The second tall order is to immediately restore safety for Jewish students – indeed, for all who feel threatened on campus – and take a firm stand against mounting antisemitism on college campuses. Here is where medical leaders like Jameson can shine, contributing to the reversal of antisemitism not only at his university but also in the medical profession and U.S. medical schools, which has a deplorable history, particularly in the early and mid-20th century.
Antisemitism did not begin to fade until the end of World War II, as the horrors of the Holocaust led to a broader societal acceptance of Jews. In New York State, the Education Practices Act (1948) set a precedent for other states to pass legislation to eliminate discriminatory admissions practices. As the wave of antisemitism began to lessen and the need for physicians grew, medical schools and graduate medical education programs started to remove the quota systems, and most were eliminated by 1970, according to medical historian Edward C. Halperin, MD, MA, who is also Chancellor and CEO of New York Medical College.
But the legacy of these quotas had long-lasting effects on the medical profession and on the Jewish community. Traces of antisemitism persisted in medicine into the late 20th century and beyond. Shocking antisemitism at the University of Toronto’s medical school was recently uncovered by Jewish-Canadian physician Ayelet Kuper, MD, DPhil. Her account was published in Canadian Medical Education Journal. Just imagine how doctors and doctors-in-training holding these vile beliefs treat or intend to treat Jewish patients in their practice.
Although antisemitism in the medical profession is widely condemned, and diversity and inclusion are key priorities for many medical schools and organizations, the history of antisemitism serves as a reminder of the need for vigilance against discrimination in all its forms.

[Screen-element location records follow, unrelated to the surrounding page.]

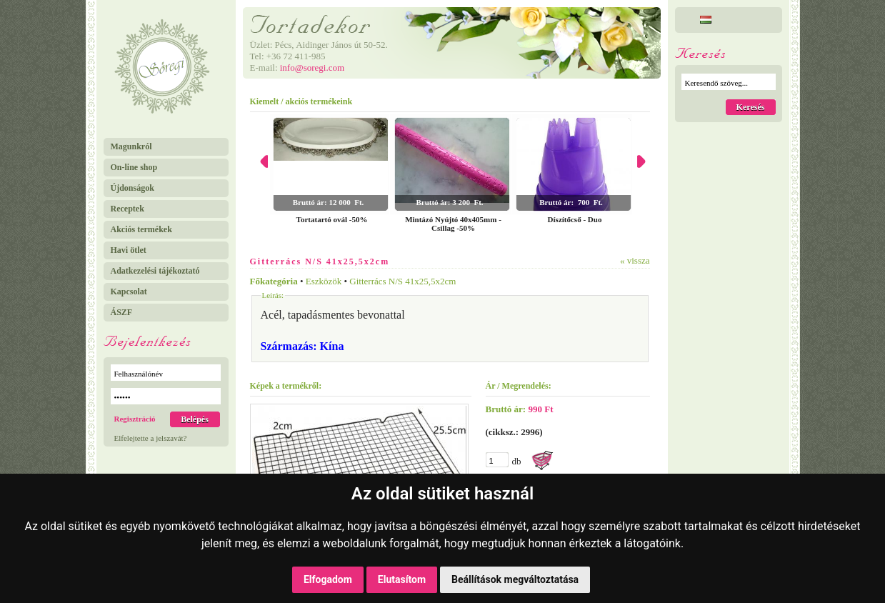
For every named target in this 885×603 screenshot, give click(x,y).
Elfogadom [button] (328, 579)
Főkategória (274, 281)
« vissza (635, 260)
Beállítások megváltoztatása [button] (515, 579)
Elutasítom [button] (402, 579)
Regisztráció (135, 418)
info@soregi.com (312, 67)
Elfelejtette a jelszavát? (150, 438)
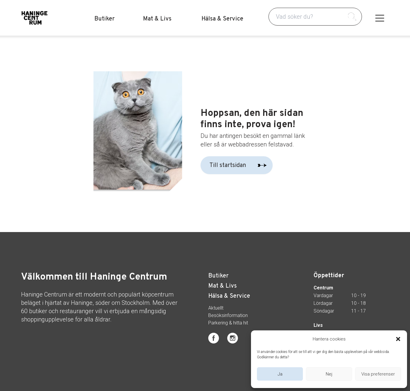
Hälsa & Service (222, 19)
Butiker (104, 19)
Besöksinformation (228, 315)
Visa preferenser (378, 374)
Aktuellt (215, 308)
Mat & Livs (157, 19)
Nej (329, 374)
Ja (280, 374)
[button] (398, 339)
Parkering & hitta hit (228, 323)
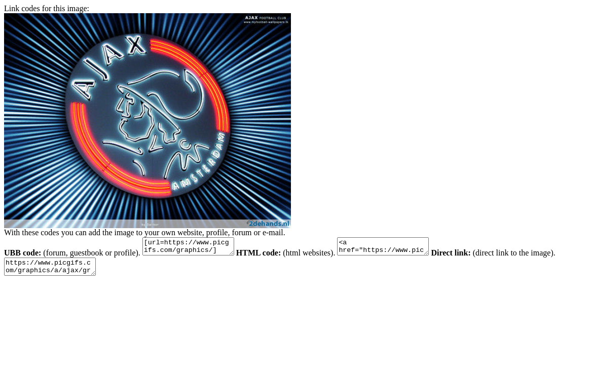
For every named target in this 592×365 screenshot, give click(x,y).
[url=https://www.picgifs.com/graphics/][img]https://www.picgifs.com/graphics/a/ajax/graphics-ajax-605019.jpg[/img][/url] (193, 248)
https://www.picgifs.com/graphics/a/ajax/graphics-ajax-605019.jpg (55, 271)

This leads to the third challenge for Penn, which essentially encapsulates the first two concerns: can the new administration self-govern itself and ease tensions over antisemitism? This may be difficult to accomplish given that the abolition of the Jewish quota in U.S. medical school admissions policies was largely driven by forces external to academic medicine, such as governmental and societal interventions rather than proactive changes within universities themselves.

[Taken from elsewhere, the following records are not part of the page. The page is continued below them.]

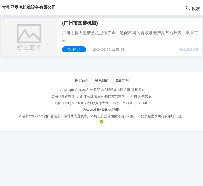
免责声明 (122, 80)
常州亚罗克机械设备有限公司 (108, 90)
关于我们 (81, 80)
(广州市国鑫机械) (80, 23)
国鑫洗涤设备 (189, 49)
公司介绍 (74, 49)
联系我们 (101, 80)
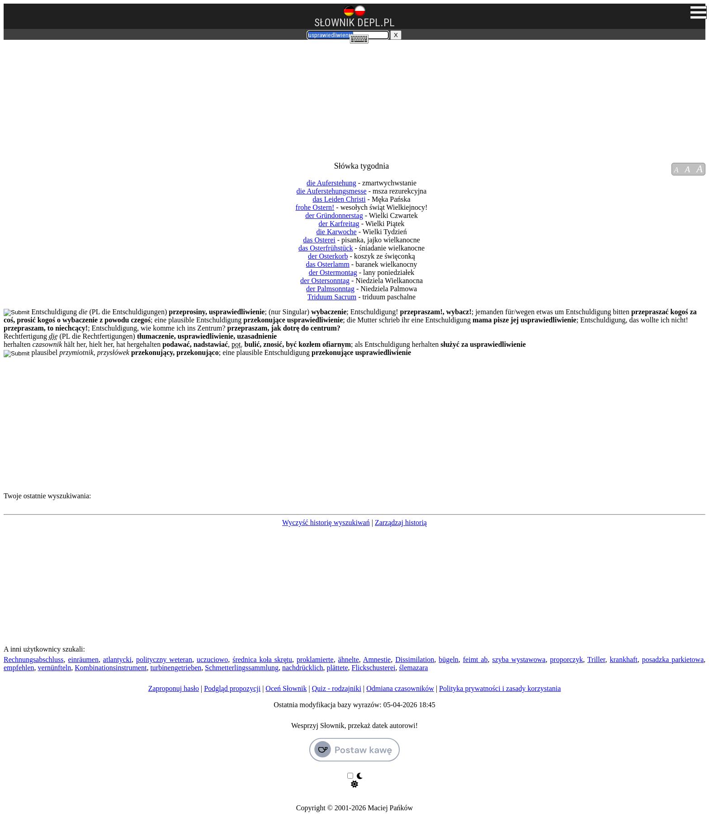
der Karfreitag (338, 223)
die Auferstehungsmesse (332, 191)
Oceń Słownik (286, 688)
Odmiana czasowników (400, 688)
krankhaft (623, 659)
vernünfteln (54, 667)
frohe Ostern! (315, 207)
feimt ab (475, 659)
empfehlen (19, 667)
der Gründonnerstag (334, 215)
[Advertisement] (63, 96)
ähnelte (348, 659)
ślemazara (413, 667)
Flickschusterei (374, 667)
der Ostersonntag (325, 280)
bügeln (448, 659)
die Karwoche (336, 232)
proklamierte (315, 659)
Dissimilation (414, 659)
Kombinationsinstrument (111, 667)
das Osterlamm (327, 264)
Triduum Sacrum (331, 297)
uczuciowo (212, 659)
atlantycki (117, 659)
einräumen (83, 659)
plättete (337, 667)
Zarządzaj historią (401, 522)
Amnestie (377, 659)
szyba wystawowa (519, 659)
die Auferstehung (331, 183)
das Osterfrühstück (325, 248)
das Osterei (319, 240)
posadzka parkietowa (673, 659)
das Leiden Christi (338, 199)
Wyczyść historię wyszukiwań (326, 522)
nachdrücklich (302, 667)
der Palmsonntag (330, 289)
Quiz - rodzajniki (336, 688)
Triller (596, 659)
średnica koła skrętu (262, 659)
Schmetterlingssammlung (242, 667)
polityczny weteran (164, 659)
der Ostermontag (333, 272)
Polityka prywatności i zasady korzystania (500, 688)
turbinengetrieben (175, 667)
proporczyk (566, 659)
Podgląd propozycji (232, 688)
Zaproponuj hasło (173, 688)
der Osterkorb (328, 256)
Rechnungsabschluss (33, 659)
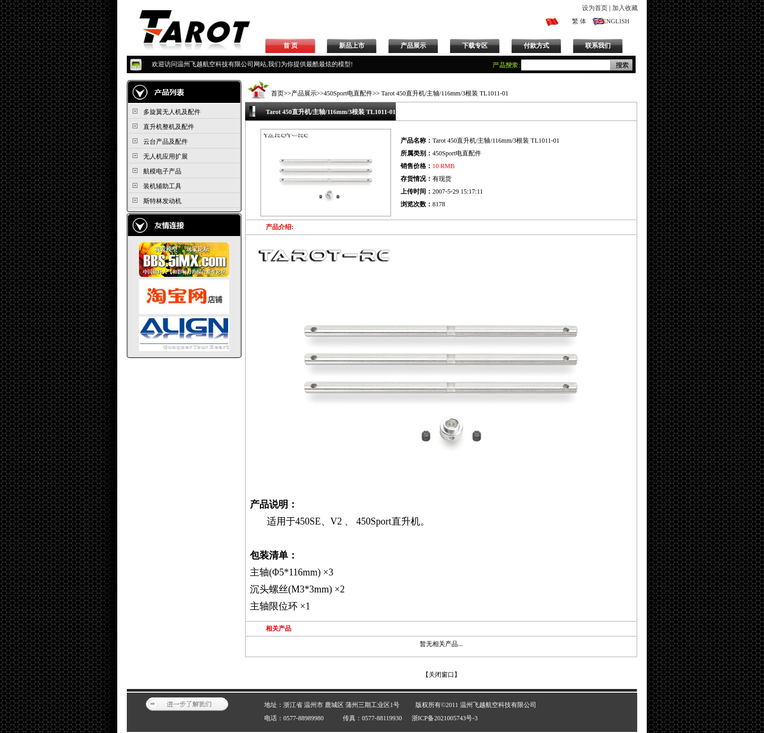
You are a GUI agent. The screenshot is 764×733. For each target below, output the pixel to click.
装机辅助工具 (162, 186)
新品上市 (351, 45)
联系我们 (598, 45)
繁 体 (579, 21)
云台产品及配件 (165, 141)
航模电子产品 (162, 171)
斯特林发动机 (162, 201)
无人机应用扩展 (165, 156)
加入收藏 (625, 8)
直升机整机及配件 (168, 126)
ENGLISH (615, 21)
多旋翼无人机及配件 (172, 112)
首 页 (290, 45)
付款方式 (536, 45)
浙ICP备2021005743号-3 (445, 718)
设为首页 (594, 8)
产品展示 (413, 45)
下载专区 (475, 45)
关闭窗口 (441, 674)
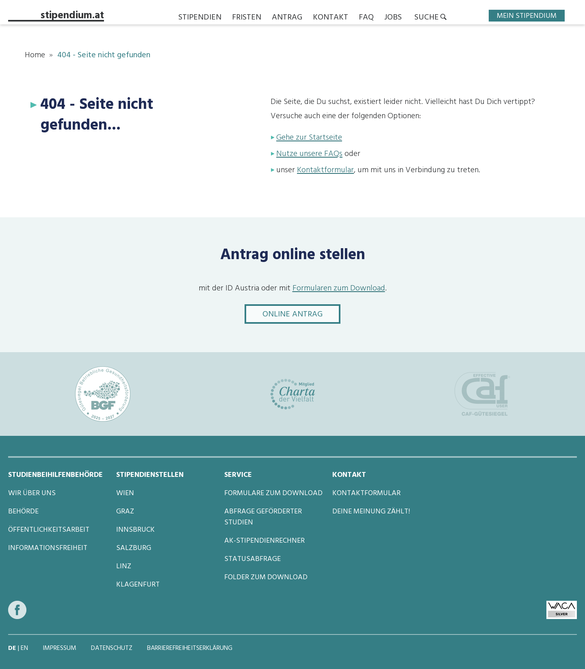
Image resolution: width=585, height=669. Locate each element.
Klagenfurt (138, 585)
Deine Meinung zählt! (371, 511)
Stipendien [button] (199, 18)
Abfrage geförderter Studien (263, 517)
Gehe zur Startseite (309, 138)
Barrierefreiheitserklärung (189, 648)
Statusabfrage (252, 559)
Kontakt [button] (330, 18)
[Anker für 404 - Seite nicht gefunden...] (35, 104)
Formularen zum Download (338, 289)
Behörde (23, 511)
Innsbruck (135, 530)
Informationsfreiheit (47, 548)
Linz (123, 566)
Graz (125, 511)
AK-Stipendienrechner (264, 541)
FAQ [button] (366, 18)
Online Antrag (301, 314)
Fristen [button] (246, 18)
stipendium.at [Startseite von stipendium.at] (72, 17)
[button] (430, 18)
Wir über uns (32, 493)
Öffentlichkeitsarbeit (48, 530)
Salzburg (133, 548)
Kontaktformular (325, 170)
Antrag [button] (287, 18)
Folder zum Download (266, 577)
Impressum (60, 648)
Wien (125, 493)
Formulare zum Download (273, 493)
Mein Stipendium (527, 16)
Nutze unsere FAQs (309, 154)
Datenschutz (112, 648)
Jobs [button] (393, 18)
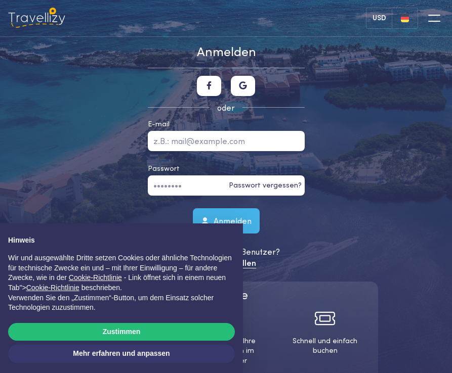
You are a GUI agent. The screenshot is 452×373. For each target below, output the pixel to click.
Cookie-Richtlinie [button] (95, 277)
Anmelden (226, 220)
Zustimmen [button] (122, 332)
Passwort (164, 168)
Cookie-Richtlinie (52, 288)
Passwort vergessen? (265, 185)
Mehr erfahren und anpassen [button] (121, 353)
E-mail (159, 123)
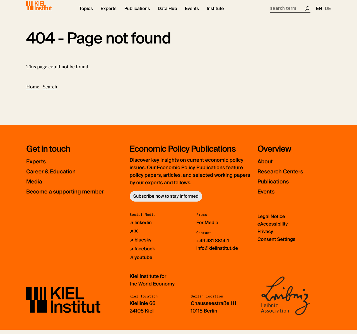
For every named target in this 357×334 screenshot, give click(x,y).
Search (50, 92)
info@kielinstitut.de (218, 253)
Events (267, 196)
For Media (208, 227)
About (266, 166)
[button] (86, 13)
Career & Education (56, 176)
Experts (38, 166)
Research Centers (285, 176)
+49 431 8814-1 (213, 245)
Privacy (265, 236)
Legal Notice (272, 221)
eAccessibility (273, 228)
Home (32, 92)
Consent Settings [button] (277, 243)
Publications (276, 186)
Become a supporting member (73, 196)
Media (36, 186)
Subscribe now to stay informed (166, 201)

In comparing the existence of medical school quotas for Jews to the present alleged discrimination against Asian-Americans – that is, viewing Asians as the “new Jews” insofar as both groups have been targeted as “over-represented” at elite institutions – Halperin said, “It is unlikely that the system will reform itself from within. It is far more likely that higher education will circle the wagons to defend itself against allegations of bias. If change is to occur, it will need to come from outside the higher education system.”
Perhaps a highly-touted physician like Jameson, with demonstrated leadership skills and moral clarity, as opposed to his predecessor – an attorney who tried to legislate morality and whiffed badly when asked to address the evil of genocide – will have much better success quelling campus protest at Penn while preserving the freedom of academic thought and discourse that can serve as a model for all universities to follow.
Arthur Lazarus is a former Doximity Fellow, a member of the editorial board of the American Association for Physician Leadership, and an adjunct professor of psychiatry at the Lewis Katz School of Medicine at Temple University in Philadelphia, PA. He is the author of Every Story Counts: Exploring Contemporary Practice Through Narrative Medicine.